Notes:This table explores the sensitivity of the findings to controls for province and state fixed effects. Columns (1)-(4) report the estimated population infection rates on the relevant date. Columns (5)-(8) report the average estimates for population prevalence of COVID-19 for the three time periods. Columns (1), (3), (5), and (7) report the baseline estimates, and Columns (2), (4), (6), and (8) report the estimates based on augmented models that include province and state fixed effects. Heteroskedasticity robust 95% confidence intervals are reported in parentheses.
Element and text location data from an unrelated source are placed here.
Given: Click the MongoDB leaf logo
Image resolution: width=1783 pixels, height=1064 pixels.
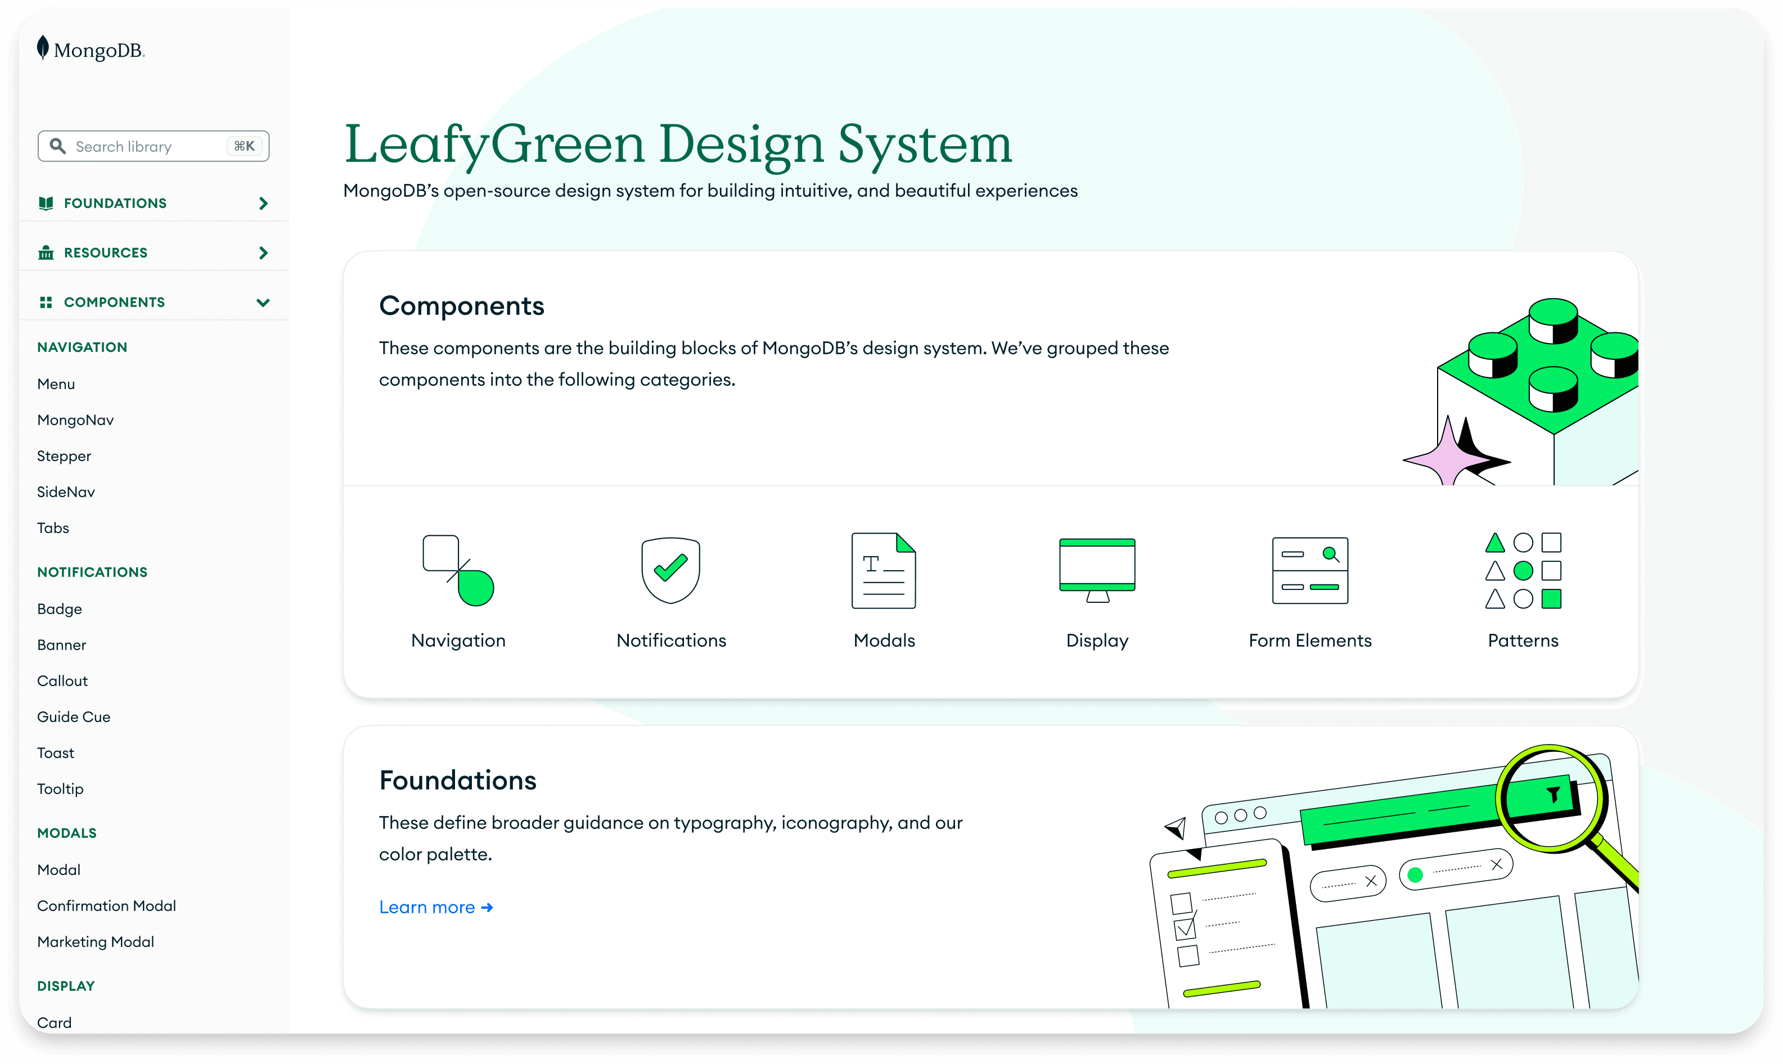Looking at the screenshot, I should 44,48.
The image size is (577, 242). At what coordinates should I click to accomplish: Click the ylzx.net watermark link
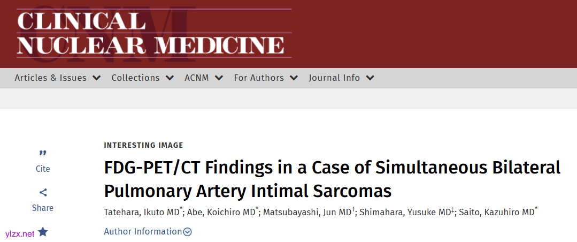point(20,233)
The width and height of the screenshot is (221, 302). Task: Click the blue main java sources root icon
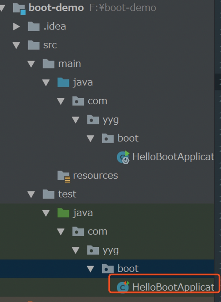click(63, 82)
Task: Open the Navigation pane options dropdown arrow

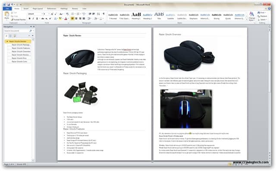Action: (x=31, y=27)
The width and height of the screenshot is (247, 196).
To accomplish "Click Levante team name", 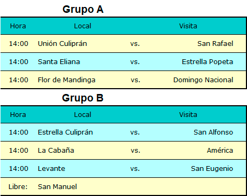I will pyautogui.click(x=51, y=169).
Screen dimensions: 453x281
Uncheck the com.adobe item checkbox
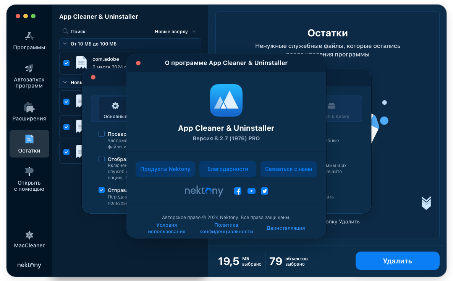tap(66, 63)
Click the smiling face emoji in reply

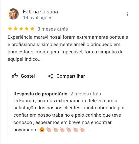[42, 130]
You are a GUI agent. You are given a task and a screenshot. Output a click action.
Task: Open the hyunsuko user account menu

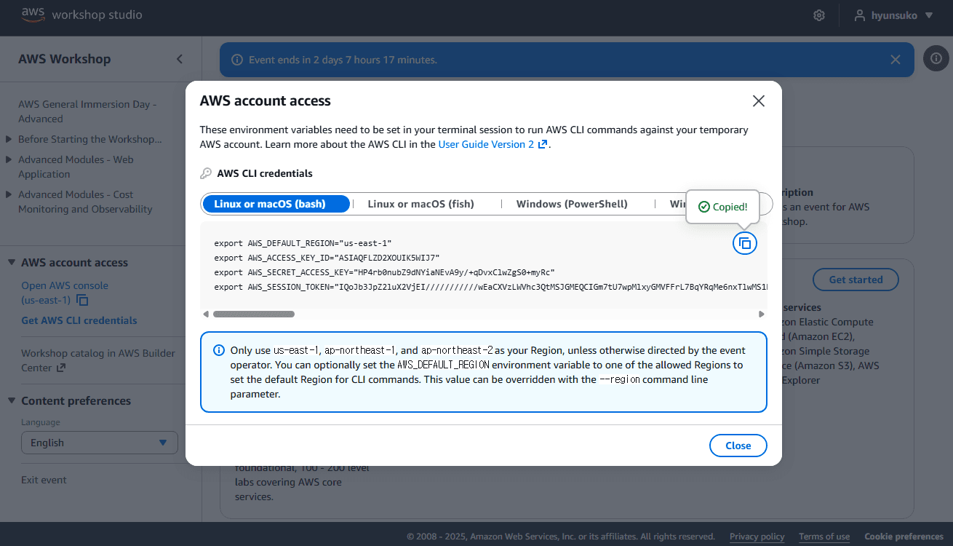[893, 15]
Source: Authors' calculations.

This article provides new evidence on the population prevalence of COVID-19 in Quebec, Ontario, Alberta, and British Columbia from late March to early May. Our analysis adapts a sample selection model approach developed in Benatia et al. (2020). We find widespread population infection that exceeds official reported cases by factors of 9 to 15 across provinces.

Table

Table 4: Diagnosed Cases and Estimated Total Cases of COVID-19

Table 4: Diagnosed Cases and Estimated Total Cases of COVID-19

Province Positive COVID-19 Tests, by 23 April Estimated Total COVID-19 Cases Ratio of Total Cases to Positive Tests, (2)/(1) COVID-19 Tests per 1,000 Population
(1) (2) (3) (4)
Quebec 21,832 245,215 11.2 21.9
Ontario 13,995 206,845 14.8 13.4
Alberta 3,720 43,713 11.8 27.0
British Columbia 1,824 15,721 8.6 13.5

Notes: Column (1) reports the cumulative number of positive COVID-19 tests by 23 April. Column (2) reports the total number of COVID-19 cases implied by the average estimated population prevalence from 14-18 April (Table 2, Panel B, Column 4). Column (4) reports the cumulative number of COVID-19 tests by 23 April per 1,000 population. COVID-19 = coronavirus disease 2019.

Source: Berry et al. (2020); Statistics Canada (2020); authors' calculations.

Our findings are comparable to recent prevalence estimates from the United States and countries in Western Europe. The estimated infection rates in Quebec are similar to those of the United Kingdom (2.7%) and several US states (Pennsylvania, 2.4%; Rhode Island, 2.4%; and Massachusetts, 3.4%). Meanwhile, the rates in Ontario are similar to those in Austria (1.1%), Denmark (1.1%), Vermont (1.4%), Virginia (1.4%), and Idaho (1.5%) in early April (see Benatia et al. 2020; Ferguson et al. 2020; Johndrow et al. 2020; Javan et al. 2020). Our results are also consistent with recent evidence from serological testing across several US jurisdictions that shows widespread undetected infection by mid-April (Bendavid et al. 2020; Conarck and Chang 2020; Goodman and Rothfeld 2020).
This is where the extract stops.